Der Tochter sei zwar aufgefallen, dass bei ihrer Mutter mehrfach täglich kurze Abwesenheiten aufgetreten seien; die Patientin habe sich aber über Jahrzehnte geweigert, einen Neurologen aufzusuchen. Nachdem zunehmend Konzentrationsstörungen aufgetreten waren, stellte sich die Patientin dann doch in der Epilespie-Ambulanz vor. Im EEG zeigten sich sehr häufige Spike-Wave-Komplexe mit 2-3/s für die Dauer von 3 Sekunden.
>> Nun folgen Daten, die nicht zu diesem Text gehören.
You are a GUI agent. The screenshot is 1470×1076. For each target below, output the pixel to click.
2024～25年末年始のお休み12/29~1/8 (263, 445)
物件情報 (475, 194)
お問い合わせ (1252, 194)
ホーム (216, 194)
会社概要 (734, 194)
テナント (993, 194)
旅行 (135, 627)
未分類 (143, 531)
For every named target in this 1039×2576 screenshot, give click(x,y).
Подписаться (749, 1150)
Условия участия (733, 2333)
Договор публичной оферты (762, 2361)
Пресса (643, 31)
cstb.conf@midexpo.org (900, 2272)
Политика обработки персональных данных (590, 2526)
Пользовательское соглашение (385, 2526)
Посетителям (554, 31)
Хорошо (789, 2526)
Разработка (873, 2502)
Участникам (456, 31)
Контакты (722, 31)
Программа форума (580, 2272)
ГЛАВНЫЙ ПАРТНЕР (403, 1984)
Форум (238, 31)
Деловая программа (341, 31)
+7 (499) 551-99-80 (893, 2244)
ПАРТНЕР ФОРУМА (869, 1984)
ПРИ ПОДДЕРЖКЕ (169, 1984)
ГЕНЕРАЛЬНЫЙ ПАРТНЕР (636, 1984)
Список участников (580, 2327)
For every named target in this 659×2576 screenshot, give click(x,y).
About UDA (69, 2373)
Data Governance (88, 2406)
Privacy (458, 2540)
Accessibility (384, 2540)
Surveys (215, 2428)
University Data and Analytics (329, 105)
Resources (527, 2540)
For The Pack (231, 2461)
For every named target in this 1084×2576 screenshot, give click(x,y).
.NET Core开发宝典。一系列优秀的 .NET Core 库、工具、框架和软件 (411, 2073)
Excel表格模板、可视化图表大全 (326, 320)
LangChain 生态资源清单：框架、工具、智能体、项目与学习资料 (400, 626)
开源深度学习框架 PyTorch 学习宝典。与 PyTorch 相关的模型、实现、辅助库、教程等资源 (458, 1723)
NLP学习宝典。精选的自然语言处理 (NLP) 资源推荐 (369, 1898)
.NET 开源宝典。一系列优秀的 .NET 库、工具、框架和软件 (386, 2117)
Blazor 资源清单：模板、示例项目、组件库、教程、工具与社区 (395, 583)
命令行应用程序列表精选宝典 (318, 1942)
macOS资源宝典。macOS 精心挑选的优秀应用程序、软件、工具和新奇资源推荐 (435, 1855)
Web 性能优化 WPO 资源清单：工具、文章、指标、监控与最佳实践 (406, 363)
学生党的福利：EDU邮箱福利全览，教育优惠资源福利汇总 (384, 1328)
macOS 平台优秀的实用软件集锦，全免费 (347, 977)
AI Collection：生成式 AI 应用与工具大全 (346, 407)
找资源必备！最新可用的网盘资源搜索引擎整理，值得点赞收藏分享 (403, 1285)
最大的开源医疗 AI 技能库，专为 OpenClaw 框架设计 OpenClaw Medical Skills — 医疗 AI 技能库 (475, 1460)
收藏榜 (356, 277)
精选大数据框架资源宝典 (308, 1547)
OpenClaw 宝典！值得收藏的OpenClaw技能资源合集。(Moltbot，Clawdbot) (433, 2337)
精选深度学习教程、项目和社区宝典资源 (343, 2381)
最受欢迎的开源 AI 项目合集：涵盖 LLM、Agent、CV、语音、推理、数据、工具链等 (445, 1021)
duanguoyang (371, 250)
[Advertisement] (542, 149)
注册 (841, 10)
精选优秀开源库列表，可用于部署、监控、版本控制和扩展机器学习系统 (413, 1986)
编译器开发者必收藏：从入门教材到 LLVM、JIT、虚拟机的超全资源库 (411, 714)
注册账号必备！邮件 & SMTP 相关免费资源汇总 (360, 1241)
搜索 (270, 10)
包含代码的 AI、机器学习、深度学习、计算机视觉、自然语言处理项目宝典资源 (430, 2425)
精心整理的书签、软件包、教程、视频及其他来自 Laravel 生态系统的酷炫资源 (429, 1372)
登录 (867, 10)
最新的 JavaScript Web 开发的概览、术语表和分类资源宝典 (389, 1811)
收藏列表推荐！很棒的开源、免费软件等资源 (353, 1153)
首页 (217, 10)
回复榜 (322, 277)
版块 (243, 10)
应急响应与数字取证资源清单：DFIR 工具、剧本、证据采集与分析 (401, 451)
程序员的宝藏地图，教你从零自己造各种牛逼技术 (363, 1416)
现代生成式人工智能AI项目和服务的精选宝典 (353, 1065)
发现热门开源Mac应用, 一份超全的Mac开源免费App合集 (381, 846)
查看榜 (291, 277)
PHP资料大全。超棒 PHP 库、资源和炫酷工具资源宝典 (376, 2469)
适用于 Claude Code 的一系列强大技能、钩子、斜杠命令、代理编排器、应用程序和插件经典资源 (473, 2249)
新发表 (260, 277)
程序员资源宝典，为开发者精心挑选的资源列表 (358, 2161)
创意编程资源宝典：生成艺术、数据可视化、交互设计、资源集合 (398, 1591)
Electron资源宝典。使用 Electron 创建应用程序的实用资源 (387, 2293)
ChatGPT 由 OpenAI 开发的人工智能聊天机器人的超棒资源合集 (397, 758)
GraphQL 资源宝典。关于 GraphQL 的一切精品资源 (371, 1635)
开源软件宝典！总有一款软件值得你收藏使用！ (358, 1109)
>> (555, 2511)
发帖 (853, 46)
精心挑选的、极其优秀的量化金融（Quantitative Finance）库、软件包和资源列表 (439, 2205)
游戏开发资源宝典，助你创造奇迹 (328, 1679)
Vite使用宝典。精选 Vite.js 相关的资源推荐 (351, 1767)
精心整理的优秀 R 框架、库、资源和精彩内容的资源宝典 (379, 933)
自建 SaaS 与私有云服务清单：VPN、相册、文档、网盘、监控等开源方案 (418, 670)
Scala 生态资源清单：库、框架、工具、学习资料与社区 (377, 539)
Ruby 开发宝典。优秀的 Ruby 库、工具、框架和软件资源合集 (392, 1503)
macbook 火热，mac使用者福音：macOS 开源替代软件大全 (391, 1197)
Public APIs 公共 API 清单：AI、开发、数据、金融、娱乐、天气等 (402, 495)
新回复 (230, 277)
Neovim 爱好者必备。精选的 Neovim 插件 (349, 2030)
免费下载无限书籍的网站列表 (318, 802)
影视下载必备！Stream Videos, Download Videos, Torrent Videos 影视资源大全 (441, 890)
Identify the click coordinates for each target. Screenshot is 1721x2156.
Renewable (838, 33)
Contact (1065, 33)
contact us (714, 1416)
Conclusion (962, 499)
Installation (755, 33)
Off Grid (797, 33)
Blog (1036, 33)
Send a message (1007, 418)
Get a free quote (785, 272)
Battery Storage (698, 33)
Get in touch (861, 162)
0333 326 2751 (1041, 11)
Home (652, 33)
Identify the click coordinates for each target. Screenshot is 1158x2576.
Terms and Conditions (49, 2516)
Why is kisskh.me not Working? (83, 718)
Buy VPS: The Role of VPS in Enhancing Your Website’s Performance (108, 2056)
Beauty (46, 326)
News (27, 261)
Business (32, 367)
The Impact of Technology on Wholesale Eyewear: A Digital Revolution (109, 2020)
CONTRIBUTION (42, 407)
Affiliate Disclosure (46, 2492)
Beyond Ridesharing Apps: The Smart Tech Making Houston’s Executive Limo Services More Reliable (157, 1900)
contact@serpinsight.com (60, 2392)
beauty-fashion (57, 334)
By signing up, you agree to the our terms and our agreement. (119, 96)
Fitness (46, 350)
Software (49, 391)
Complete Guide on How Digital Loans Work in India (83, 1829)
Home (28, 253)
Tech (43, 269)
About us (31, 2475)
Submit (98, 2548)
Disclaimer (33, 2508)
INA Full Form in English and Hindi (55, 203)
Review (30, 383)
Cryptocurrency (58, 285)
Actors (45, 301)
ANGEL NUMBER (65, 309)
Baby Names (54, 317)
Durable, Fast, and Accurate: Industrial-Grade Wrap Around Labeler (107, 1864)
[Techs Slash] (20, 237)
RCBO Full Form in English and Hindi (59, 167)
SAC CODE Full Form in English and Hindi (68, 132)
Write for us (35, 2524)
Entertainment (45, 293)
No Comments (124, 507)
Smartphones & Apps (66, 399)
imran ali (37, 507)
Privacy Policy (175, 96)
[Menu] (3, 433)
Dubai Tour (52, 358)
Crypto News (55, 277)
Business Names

Auf der Basis der Anamnese und des eindeutigen EEG-Befunds wurde die Diagnose einer kindlichen Absence-Epilepsie gestellt.

Unter der antiepileptischen Therapie mit 900 mg Valproinsäure täglich traten nach Angaben der Tochter 3 Monate später „kaum noch“ Absencen auf, und ein Kontroll-EEG zeigte nur noch vereinzelt Spike-Wave-Komplexe.

Zusammengefasst zeigt dieser Fall, dass Epilepsien auch heute noch – gerade bei älteren Patienten – stark stigmatisiert sind. Dieser Fall zeigt zudem, dass auch nach hundert Tausenden von Absencen das Ansprechen auf die Gabe von Antiepileptika unverändert gut ist.